Scavenging Circulating Mitochondrial DNA as a Potential Therapeutic Option for Multiple Organ Dysfunction in Trauma Hemorrhage

• Main Authors: Andrew Aswani, Joanna Manson, Kiyoshi Itagaki, Fausto Chiazza, Massimo Collino, Winston Liao Wupeng, Tze Khee Chan, W. S. Fred Wong, Carl J. Hauser, Chris Thiemermann, Karim Brohi
• Format: Article
• Language: English
• Published: Frontiers Media S.A. 2018-05-01
• Series: Frontiers in Immunology
• Subjects: trauma; mitochondrial DNA; damage-associated molecular patterns; nucleic acid scavenger; multiple organ dysfunction syndrome; trauma hemorrhage
• Online Access: http://journal.frontiersin.org/article/10.3389/fimmu.2018.00891/full

Trauma is a leading cause of death worldwide with 5.8 million deaths occurring yearly. Almost 40% of trauma deaths are due to bleeding and occur in the first few hours after injury. Of the remaining severely injured patients up to 25% develop a dysregulated immune response leading to multiple organ dysfunction syndrome (MODS). Despite improvements in trauma care, the morbidity and mortality of this condition remains very high. Massive traumatic injury can overwhelm endogenous homeostatic mechanisms even with prompt treatment. The underlying mechanisms driving MODS are also not fully elucidated. As a result, successful therapies for trauma-related MODS are lacking. Trauma causes tissue damage that releases a large number of endogenous damage-associated molecular patterns (DAMPs). Mitochondrial DAMPs released in trauma, such as mitochondrial DNA (mtDNA), could help to explain part of the immune response in trauma given the structural similarities between mitochondria and bacteria. MtDNA, like bacterial DNA, contains an abundance of highly stimulatory unmethylated CpG DNA motifs that signal through toll-like receptor-9 to produce inflammation.

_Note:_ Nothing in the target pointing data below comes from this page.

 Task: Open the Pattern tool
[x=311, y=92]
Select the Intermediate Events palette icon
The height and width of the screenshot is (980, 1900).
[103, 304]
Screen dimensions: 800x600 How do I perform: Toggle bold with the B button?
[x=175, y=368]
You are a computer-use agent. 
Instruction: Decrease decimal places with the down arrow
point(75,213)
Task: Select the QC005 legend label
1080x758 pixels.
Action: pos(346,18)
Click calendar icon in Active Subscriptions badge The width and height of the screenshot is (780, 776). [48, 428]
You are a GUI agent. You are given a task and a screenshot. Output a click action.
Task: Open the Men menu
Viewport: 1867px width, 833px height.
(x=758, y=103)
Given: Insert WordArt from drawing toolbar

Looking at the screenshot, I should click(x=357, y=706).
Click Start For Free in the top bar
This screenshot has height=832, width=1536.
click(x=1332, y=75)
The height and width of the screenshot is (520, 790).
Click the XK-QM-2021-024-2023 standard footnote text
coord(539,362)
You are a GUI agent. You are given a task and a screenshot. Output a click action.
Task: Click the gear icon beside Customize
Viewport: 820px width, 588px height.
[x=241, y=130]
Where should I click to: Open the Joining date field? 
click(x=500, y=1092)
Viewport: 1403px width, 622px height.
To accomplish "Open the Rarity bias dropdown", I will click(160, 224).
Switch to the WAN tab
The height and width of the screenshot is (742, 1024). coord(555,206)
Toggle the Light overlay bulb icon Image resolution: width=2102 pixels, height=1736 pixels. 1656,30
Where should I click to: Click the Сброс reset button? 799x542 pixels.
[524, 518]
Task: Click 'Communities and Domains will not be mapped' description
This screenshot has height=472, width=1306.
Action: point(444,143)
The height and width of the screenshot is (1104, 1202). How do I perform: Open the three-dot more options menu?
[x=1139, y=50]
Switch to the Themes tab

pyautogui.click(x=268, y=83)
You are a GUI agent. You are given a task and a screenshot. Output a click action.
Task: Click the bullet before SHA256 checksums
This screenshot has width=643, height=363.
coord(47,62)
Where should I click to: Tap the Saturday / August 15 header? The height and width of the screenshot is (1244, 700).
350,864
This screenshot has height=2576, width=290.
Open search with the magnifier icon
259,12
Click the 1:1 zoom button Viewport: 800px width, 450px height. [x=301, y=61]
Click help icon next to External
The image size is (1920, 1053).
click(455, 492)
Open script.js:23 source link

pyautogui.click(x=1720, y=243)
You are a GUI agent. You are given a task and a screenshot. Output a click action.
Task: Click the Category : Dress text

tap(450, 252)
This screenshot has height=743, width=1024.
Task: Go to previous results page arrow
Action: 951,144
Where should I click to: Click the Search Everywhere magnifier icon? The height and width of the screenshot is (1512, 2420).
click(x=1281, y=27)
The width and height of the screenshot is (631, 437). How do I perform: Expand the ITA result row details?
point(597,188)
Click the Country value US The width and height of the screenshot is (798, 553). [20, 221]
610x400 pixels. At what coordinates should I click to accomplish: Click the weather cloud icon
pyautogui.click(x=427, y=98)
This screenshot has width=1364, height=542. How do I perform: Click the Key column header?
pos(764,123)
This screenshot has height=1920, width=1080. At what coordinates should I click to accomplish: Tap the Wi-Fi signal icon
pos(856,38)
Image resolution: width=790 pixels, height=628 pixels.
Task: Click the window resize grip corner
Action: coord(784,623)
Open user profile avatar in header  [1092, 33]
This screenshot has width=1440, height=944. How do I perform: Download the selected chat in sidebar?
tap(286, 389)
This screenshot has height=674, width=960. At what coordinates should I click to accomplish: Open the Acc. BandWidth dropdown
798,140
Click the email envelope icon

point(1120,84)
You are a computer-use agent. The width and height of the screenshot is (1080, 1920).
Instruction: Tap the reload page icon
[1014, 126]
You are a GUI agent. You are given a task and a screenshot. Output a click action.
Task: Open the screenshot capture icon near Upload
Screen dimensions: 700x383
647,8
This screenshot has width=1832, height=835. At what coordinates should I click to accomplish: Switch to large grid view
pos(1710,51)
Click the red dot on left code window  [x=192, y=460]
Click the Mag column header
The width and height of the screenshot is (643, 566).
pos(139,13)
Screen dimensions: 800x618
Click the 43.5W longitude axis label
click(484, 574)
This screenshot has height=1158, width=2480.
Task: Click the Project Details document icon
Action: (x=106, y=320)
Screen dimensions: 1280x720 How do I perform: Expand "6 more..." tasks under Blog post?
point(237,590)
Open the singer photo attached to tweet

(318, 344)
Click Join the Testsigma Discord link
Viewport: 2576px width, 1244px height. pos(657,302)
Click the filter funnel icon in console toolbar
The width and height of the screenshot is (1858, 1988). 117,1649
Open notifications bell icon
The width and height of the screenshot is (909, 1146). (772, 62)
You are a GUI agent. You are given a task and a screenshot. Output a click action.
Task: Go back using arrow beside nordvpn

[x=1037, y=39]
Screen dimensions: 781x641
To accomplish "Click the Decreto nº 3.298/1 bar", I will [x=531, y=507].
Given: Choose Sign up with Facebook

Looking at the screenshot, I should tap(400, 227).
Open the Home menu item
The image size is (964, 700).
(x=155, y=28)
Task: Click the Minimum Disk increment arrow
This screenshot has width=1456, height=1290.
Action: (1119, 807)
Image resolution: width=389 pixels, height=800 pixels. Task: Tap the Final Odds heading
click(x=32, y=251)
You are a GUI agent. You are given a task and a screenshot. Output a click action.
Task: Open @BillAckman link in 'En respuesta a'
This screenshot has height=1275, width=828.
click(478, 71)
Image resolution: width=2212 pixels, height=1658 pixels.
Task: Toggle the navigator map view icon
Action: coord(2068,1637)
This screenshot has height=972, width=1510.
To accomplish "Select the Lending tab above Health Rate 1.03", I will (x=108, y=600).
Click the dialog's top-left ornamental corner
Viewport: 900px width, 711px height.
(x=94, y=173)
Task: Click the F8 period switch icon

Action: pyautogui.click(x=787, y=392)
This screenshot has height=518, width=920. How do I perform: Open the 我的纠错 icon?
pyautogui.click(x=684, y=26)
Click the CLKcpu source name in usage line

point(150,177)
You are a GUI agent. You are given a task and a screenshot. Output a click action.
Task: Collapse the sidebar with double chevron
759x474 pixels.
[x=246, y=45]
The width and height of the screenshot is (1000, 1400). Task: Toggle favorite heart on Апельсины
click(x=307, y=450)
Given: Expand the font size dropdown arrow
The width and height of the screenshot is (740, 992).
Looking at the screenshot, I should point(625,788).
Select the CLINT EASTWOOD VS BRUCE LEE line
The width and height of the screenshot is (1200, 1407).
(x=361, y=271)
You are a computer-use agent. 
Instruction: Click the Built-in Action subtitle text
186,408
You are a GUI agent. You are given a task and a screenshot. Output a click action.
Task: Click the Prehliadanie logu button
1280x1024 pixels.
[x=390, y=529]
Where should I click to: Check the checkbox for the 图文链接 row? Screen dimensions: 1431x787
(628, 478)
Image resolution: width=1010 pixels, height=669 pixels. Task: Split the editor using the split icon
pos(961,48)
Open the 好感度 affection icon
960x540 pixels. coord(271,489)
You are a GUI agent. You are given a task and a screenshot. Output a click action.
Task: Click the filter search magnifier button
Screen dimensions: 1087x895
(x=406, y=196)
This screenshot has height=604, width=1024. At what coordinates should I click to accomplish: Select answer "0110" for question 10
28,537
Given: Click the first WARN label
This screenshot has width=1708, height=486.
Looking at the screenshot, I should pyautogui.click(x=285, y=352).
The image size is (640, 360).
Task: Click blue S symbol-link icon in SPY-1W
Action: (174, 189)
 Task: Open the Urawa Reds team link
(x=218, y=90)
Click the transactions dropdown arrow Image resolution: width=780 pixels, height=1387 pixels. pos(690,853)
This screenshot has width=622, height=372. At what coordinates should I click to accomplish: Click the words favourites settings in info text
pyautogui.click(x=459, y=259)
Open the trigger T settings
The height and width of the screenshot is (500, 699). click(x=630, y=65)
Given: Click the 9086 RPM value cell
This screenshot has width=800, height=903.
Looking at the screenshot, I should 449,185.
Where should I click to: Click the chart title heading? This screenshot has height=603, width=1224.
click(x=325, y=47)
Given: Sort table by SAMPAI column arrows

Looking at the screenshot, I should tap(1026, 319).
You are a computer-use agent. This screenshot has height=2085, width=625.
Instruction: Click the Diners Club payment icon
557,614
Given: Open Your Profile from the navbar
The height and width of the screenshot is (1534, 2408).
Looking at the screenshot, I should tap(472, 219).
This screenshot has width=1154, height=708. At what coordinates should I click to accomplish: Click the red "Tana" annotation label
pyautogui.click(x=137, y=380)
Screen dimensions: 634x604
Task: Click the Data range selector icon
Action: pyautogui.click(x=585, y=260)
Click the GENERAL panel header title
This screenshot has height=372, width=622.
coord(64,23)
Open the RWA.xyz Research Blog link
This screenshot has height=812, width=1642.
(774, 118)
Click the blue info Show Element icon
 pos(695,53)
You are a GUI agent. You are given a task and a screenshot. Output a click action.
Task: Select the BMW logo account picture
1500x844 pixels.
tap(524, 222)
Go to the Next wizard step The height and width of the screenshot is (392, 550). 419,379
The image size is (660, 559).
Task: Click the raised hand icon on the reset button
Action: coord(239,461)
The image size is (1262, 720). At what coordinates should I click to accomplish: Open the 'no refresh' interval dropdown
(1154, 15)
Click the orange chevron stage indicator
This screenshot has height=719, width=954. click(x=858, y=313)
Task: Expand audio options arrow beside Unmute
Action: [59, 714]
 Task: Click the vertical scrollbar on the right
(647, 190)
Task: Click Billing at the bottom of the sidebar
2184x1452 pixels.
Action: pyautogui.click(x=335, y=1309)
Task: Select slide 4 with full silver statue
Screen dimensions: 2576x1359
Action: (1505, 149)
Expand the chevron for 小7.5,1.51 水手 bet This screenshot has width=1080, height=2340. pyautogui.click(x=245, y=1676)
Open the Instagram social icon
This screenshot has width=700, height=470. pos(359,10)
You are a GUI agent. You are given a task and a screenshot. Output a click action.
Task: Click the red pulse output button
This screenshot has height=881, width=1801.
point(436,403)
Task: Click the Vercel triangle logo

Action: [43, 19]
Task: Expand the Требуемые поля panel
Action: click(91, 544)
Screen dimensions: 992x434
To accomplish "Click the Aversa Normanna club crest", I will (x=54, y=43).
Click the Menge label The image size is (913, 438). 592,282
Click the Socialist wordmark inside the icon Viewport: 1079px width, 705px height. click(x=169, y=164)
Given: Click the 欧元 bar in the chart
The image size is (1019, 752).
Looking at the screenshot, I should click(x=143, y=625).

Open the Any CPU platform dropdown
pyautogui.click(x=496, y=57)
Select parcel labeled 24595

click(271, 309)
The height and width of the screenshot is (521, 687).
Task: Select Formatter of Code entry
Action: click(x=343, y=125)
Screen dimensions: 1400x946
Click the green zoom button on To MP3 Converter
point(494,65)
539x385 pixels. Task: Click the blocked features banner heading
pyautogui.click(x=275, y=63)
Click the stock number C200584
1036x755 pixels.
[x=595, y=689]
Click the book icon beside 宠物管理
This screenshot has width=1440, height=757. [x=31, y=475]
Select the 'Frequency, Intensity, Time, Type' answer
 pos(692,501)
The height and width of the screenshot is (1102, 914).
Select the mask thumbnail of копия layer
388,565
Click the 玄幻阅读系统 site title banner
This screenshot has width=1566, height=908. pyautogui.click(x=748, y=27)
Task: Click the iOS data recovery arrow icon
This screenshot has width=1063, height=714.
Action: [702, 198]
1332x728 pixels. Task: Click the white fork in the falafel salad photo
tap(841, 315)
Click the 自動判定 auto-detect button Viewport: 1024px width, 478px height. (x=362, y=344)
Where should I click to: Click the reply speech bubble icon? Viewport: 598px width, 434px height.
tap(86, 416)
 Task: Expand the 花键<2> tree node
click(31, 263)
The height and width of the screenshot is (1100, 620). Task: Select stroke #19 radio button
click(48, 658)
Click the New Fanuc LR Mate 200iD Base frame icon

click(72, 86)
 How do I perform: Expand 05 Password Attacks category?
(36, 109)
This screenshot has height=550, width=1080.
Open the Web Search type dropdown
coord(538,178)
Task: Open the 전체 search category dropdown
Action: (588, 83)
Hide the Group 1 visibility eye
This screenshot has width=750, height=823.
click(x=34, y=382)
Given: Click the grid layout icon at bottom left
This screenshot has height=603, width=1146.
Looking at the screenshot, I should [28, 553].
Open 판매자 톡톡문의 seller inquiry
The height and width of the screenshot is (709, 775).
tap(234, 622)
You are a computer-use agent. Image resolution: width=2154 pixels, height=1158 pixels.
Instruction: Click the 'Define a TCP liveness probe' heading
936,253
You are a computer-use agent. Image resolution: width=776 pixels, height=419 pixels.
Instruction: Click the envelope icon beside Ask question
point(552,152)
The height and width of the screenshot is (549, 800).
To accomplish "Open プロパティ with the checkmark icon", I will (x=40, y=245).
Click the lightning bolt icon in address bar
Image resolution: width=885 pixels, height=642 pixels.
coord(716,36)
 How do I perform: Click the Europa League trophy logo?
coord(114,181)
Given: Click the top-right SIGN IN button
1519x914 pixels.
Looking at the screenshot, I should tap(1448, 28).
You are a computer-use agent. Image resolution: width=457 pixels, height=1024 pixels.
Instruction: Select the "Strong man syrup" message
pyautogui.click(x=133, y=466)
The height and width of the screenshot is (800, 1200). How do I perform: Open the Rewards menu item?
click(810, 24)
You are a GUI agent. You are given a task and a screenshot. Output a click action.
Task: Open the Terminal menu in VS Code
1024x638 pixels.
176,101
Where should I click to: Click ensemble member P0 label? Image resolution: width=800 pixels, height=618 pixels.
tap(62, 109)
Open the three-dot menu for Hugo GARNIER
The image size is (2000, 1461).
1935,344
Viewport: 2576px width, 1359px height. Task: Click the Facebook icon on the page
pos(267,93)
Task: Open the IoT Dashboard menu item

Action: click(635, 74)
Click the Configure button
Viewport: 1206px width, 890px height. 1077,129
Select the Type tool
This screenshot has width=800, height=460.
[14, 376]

MtDNA has been shown to be highly damaging when injected into healthy animals causing acute organ injury to develop. Elevated circulating levels of mtDNA have been reported in trauma patients but an association with clinically meaningful outcomes has not been established in a large cohort. We aimed to determine whether mtDNA released after clinical trauma hemorrhage is sufficient for the development of MODS. Secondly, we aimed to determine the extent of mtDNA release with varying degrees of tissue injury and hemorrhagic shock in a clinically relevant rodent model. Our final aim was to determine whether neutralizing mtDNA with the nucleic acid scavenging polymer, hexadimethrine bromide (HDMBr), at a clinically relevant time point in vivo would reduce the severity of organ injury in this model. Conclusions: We have shown that the release of mtDNA is sufficient for the development of multiple organ injury. MtDNA concentrations likely peak at different points in the early postinjury phase dependent on the degree of isolated trauma vs combined trauma and hemorrhagic shock. HDMBr scavenging of circulating mtDNA (and nuclear DNA, nDNA) is associated with rescue from severe multiple organ injury in the animal model. This suggests that HDMBr could have utility in rescue from human trauma-induced MODS.